=== INFORMATION SUPPLIED ===
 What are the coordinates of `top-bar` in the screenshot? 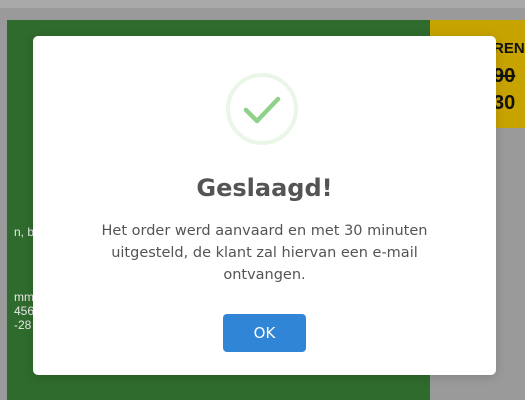 It's located at (262, 4).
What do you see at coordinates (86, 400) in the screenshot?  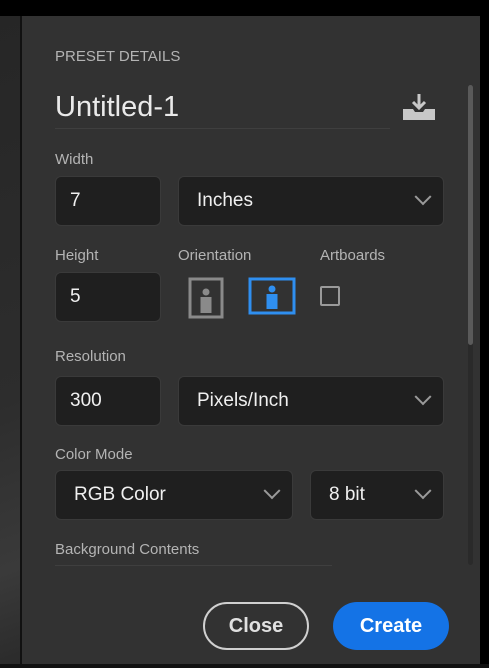 I see `resolution-value: 300` at bounding box center [86, 400].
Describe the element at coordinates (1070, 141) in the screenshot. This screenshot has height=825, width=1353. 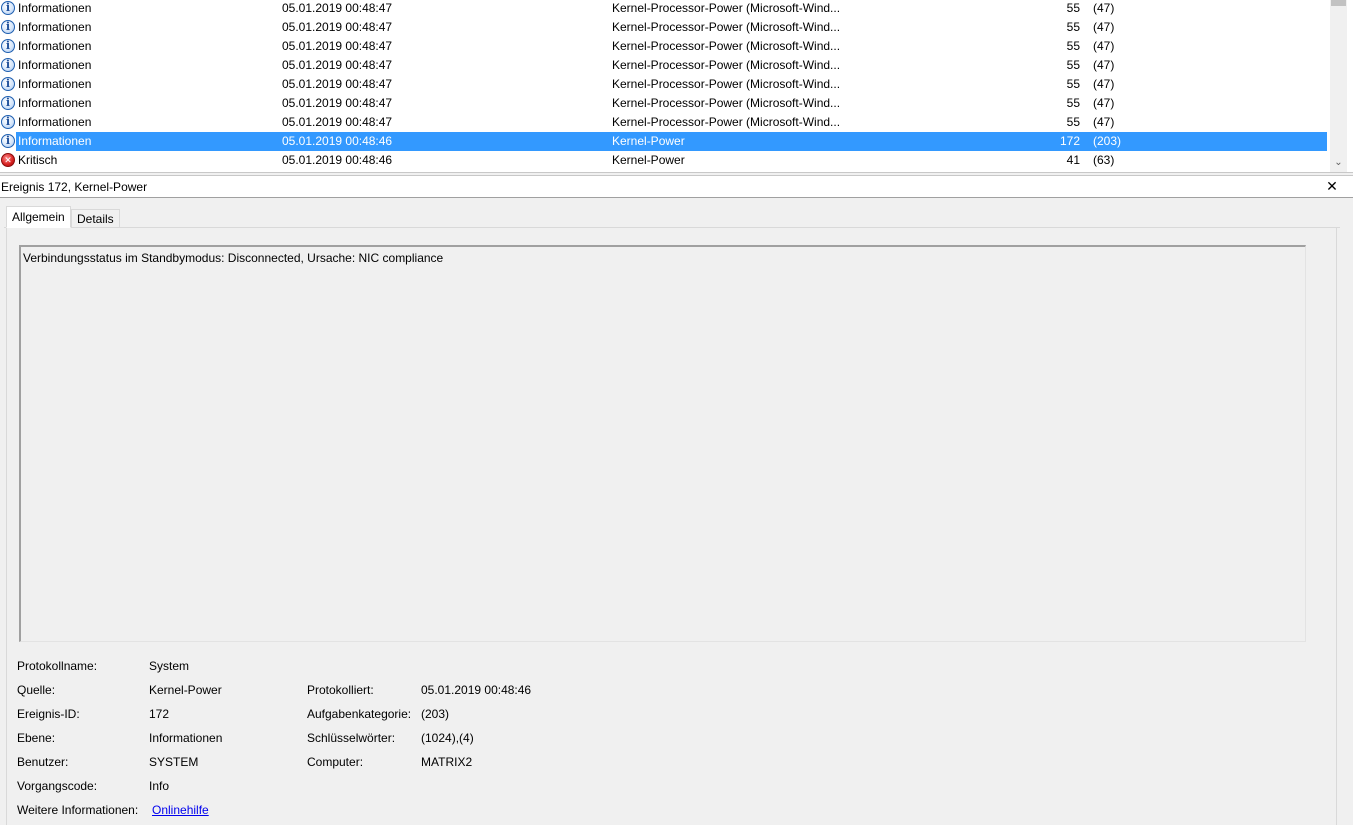
I see `row-event-id: 172` at that location.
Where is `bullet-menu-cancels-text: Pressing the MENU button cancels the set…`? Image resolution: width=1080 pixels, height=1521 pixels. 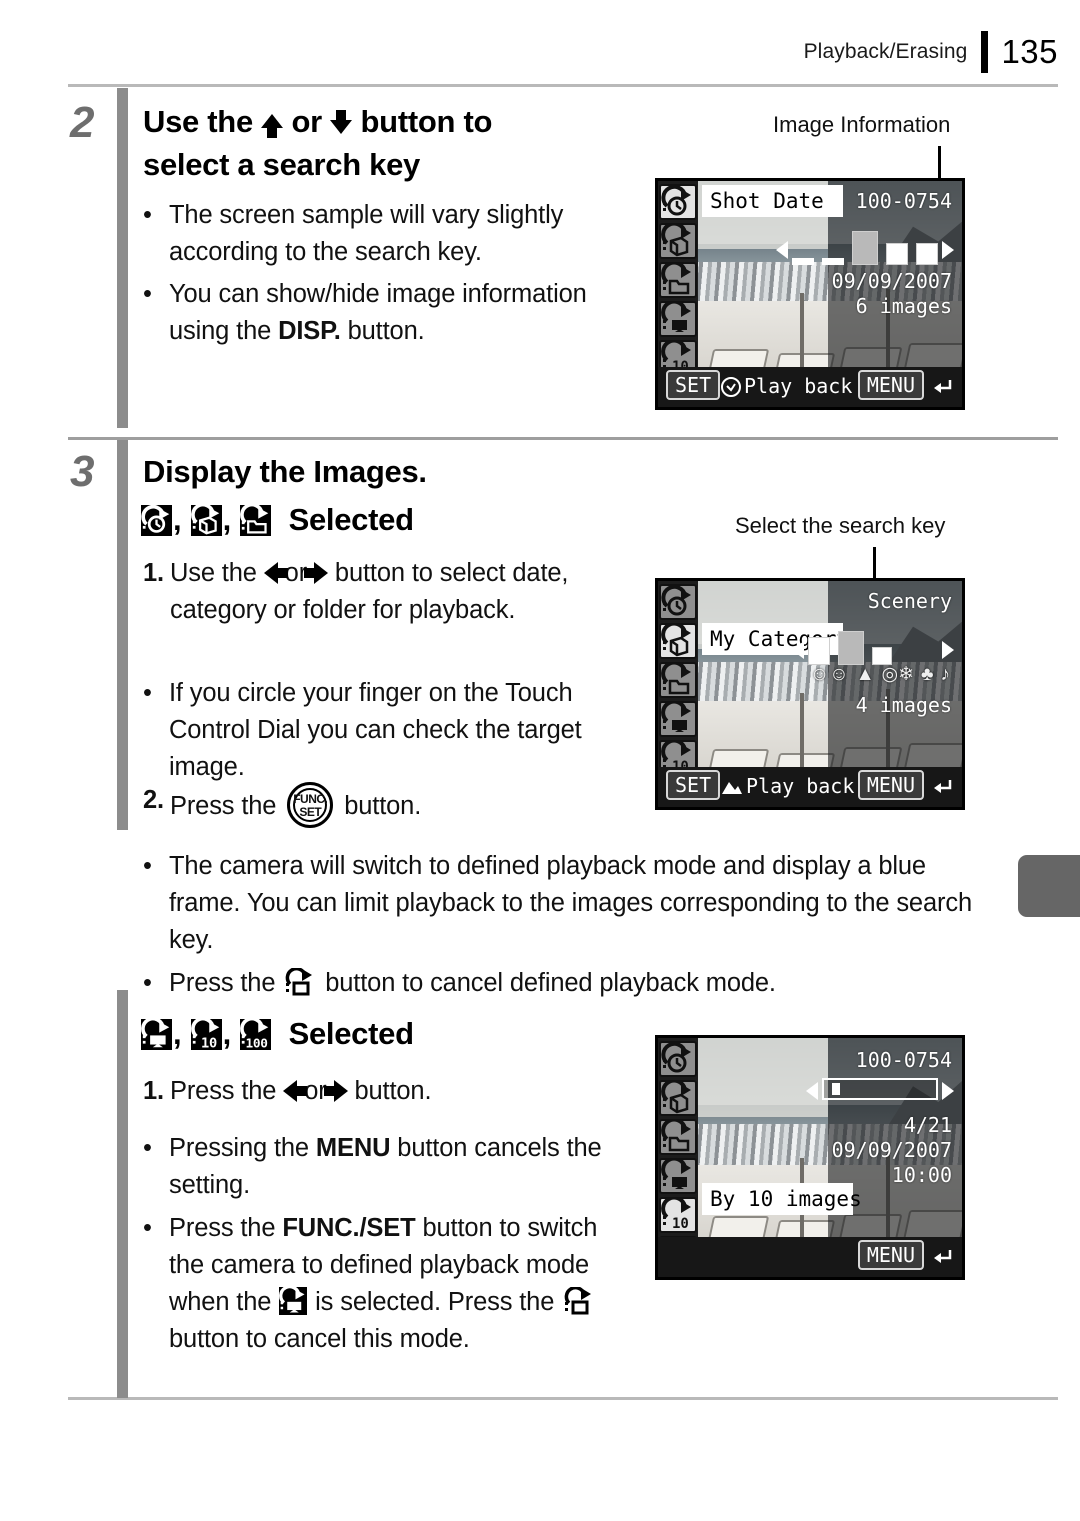
bullet-menu-cancels-text: Pressing the MENU button cancels the set… is located at coordinates (401, 1167).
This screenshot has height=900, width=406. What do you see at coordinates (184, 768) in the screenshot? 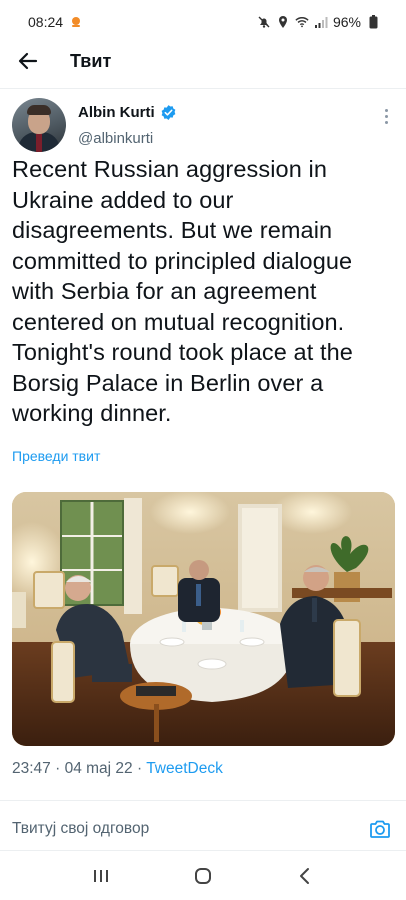
I see `tweet-source-link: TweetDeck` at bounding box center [184, 768].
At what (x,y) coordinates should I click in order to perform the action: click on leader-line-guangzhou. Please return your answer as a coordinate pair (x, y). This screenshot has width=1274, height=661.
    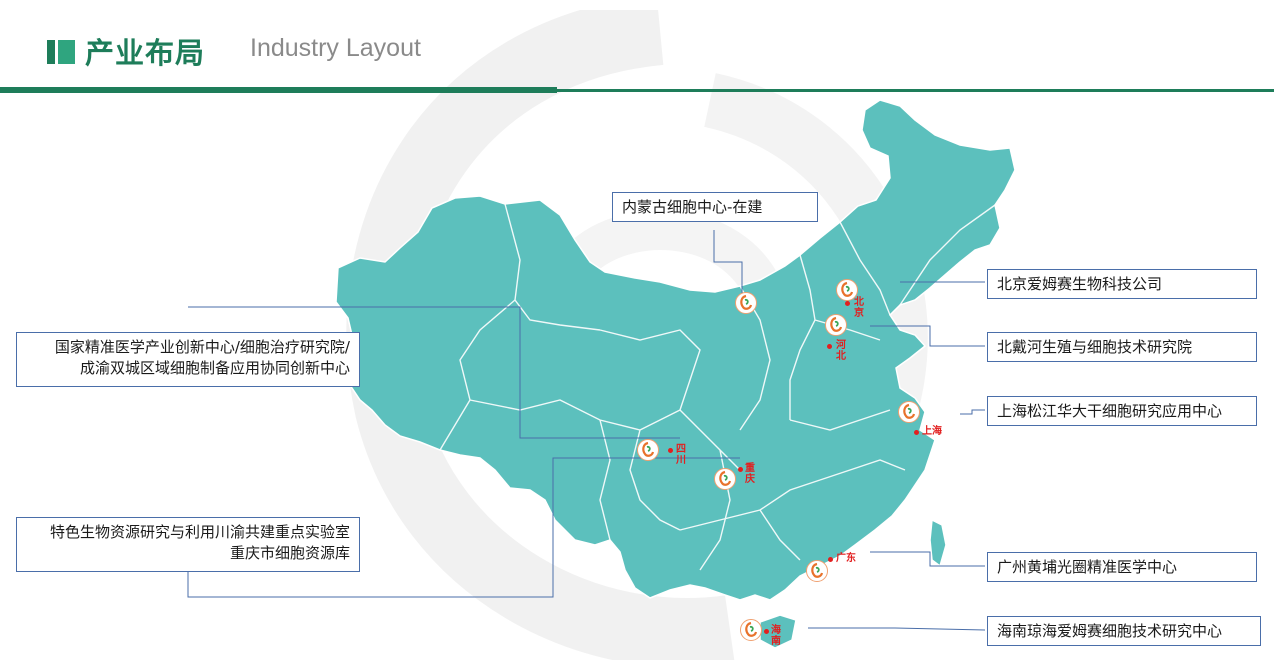
    Looking at the image, I should click on (928, 559).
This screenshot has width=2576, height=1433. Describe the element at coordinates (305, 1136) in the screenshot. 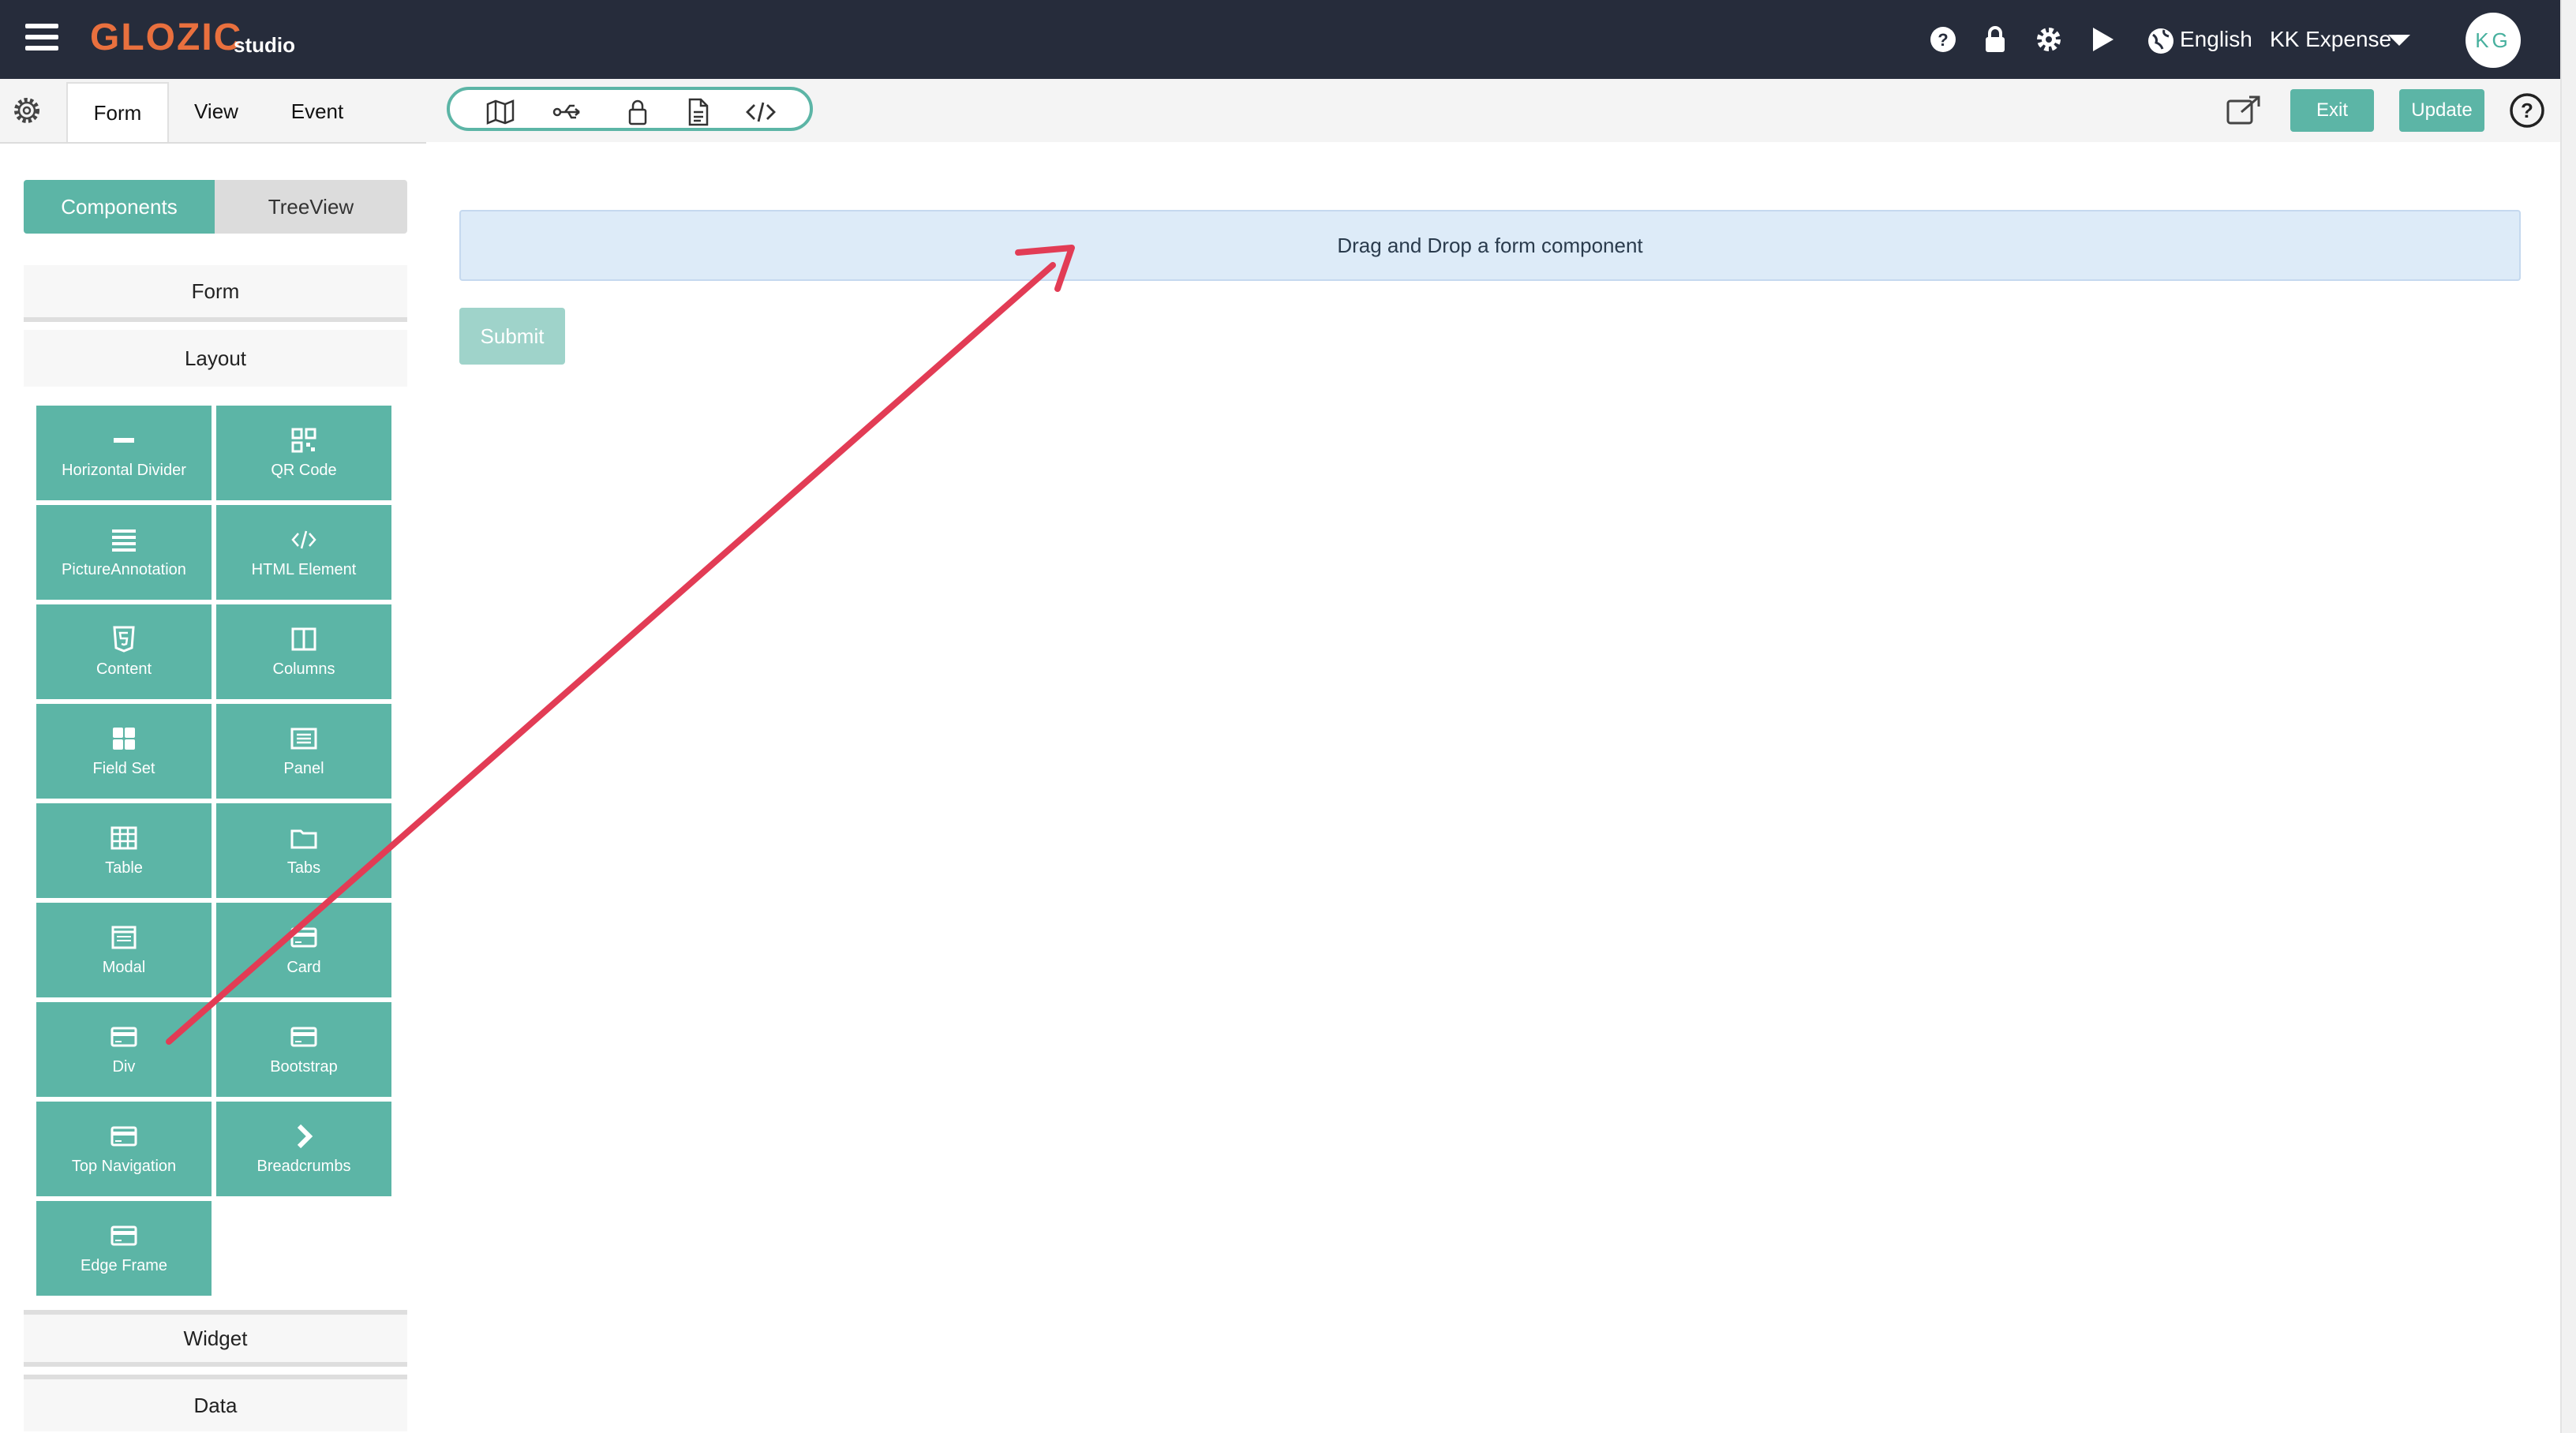

I see `chevron-right-icon` at that location.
===
# [ASSIGNED TASK]
Reproduce the items from the line holding "At what (x,y)" through the end of the items, inclusive, changing each "screenshot" to "screen capture" and altering nothing else. Leave the pictures out of the answer.

# [RESPONSE TO THIS TASK]
At what (x,y) coordinates should I click in order to perform the action: click on leader-line-guangzhou. Please return your answer as a coordinate pair (x, y). This screen capture has width=1274, height=661.
    Looking at the image, I should click on (928, 559).
This screen capture has width=2576, height=1433. Describe the element at coordinates (305, 1136) in the screen capture. 

I see `chevron-right-icon` at that location.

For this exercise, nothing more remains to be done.